#### [Data to use]
^^^^

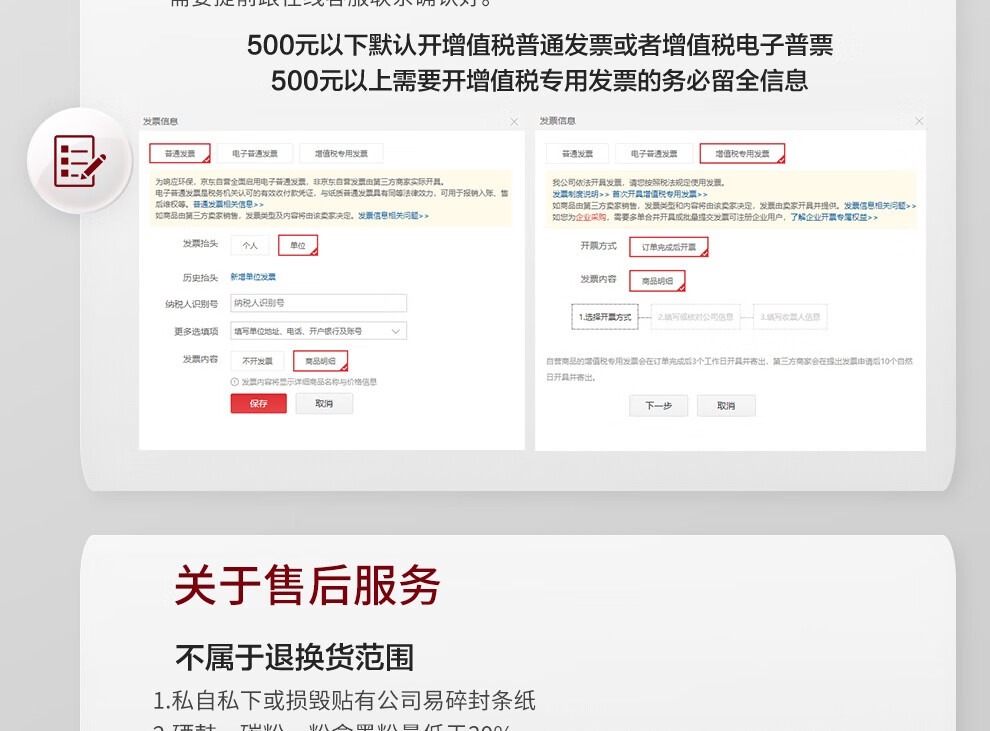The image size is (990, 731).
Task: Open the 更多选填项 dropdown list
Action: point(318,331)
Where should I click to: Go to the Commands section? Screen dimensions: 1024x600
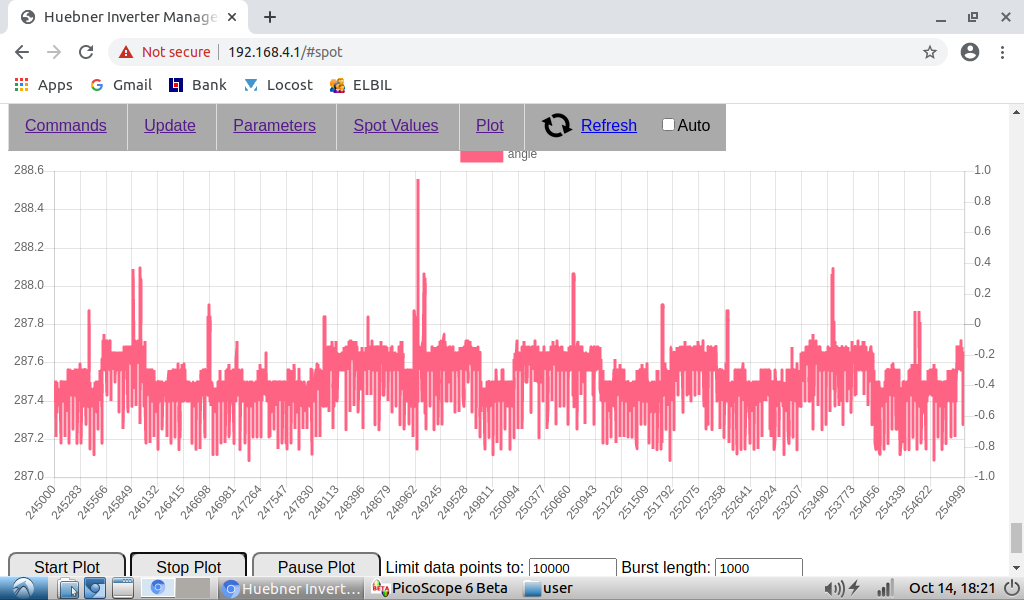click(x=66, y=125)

^^^^

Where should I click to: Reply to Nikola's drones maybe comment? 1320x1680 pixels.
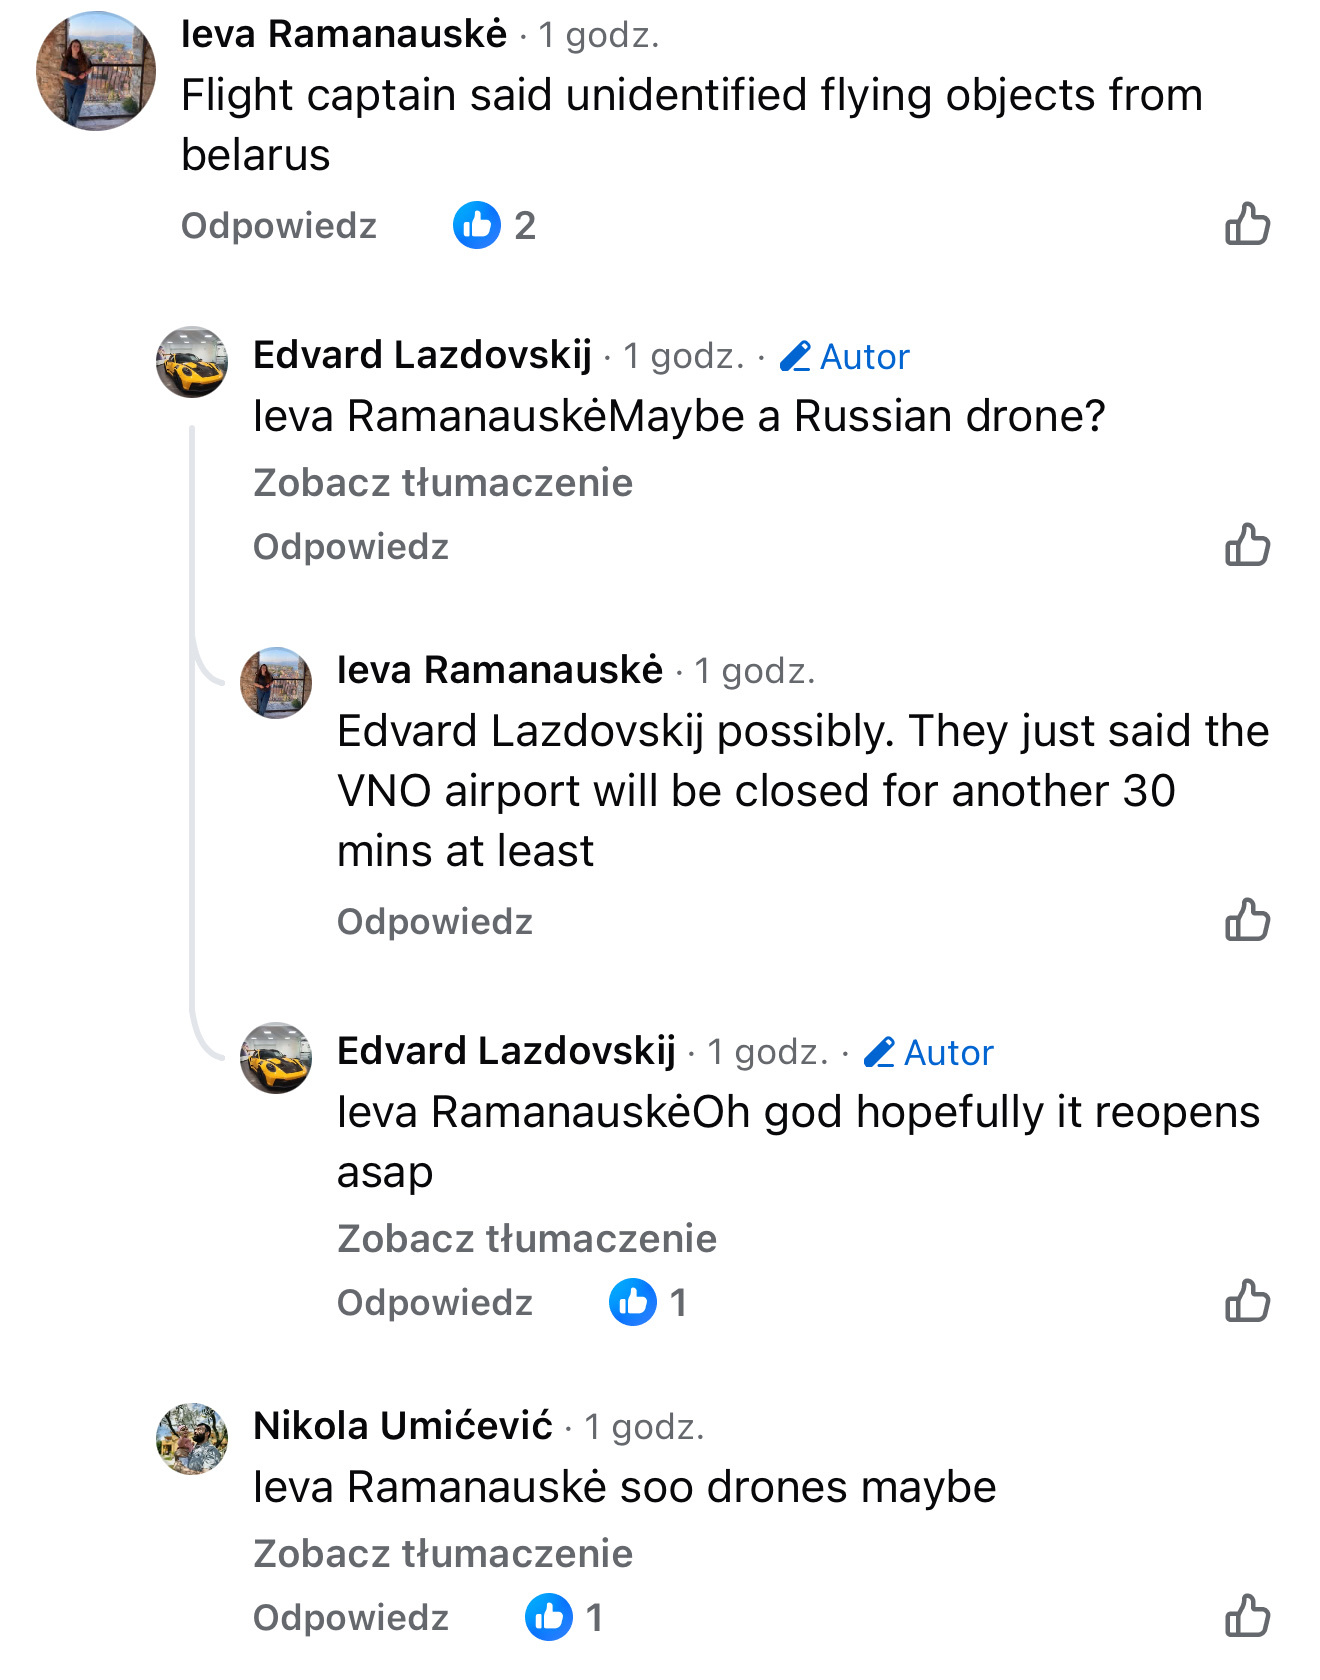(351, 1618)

^^^^

#### [Instructions for the task]
Repeat the records from the line with "Where should I click to: Go" to the line with "click(x=66, y=125)", leaving the pictures out.

#### [Result of the exercise]
Where should I click to: Go to the Commands section? Screen dimensions: 1024x600
click(x=66, y=125)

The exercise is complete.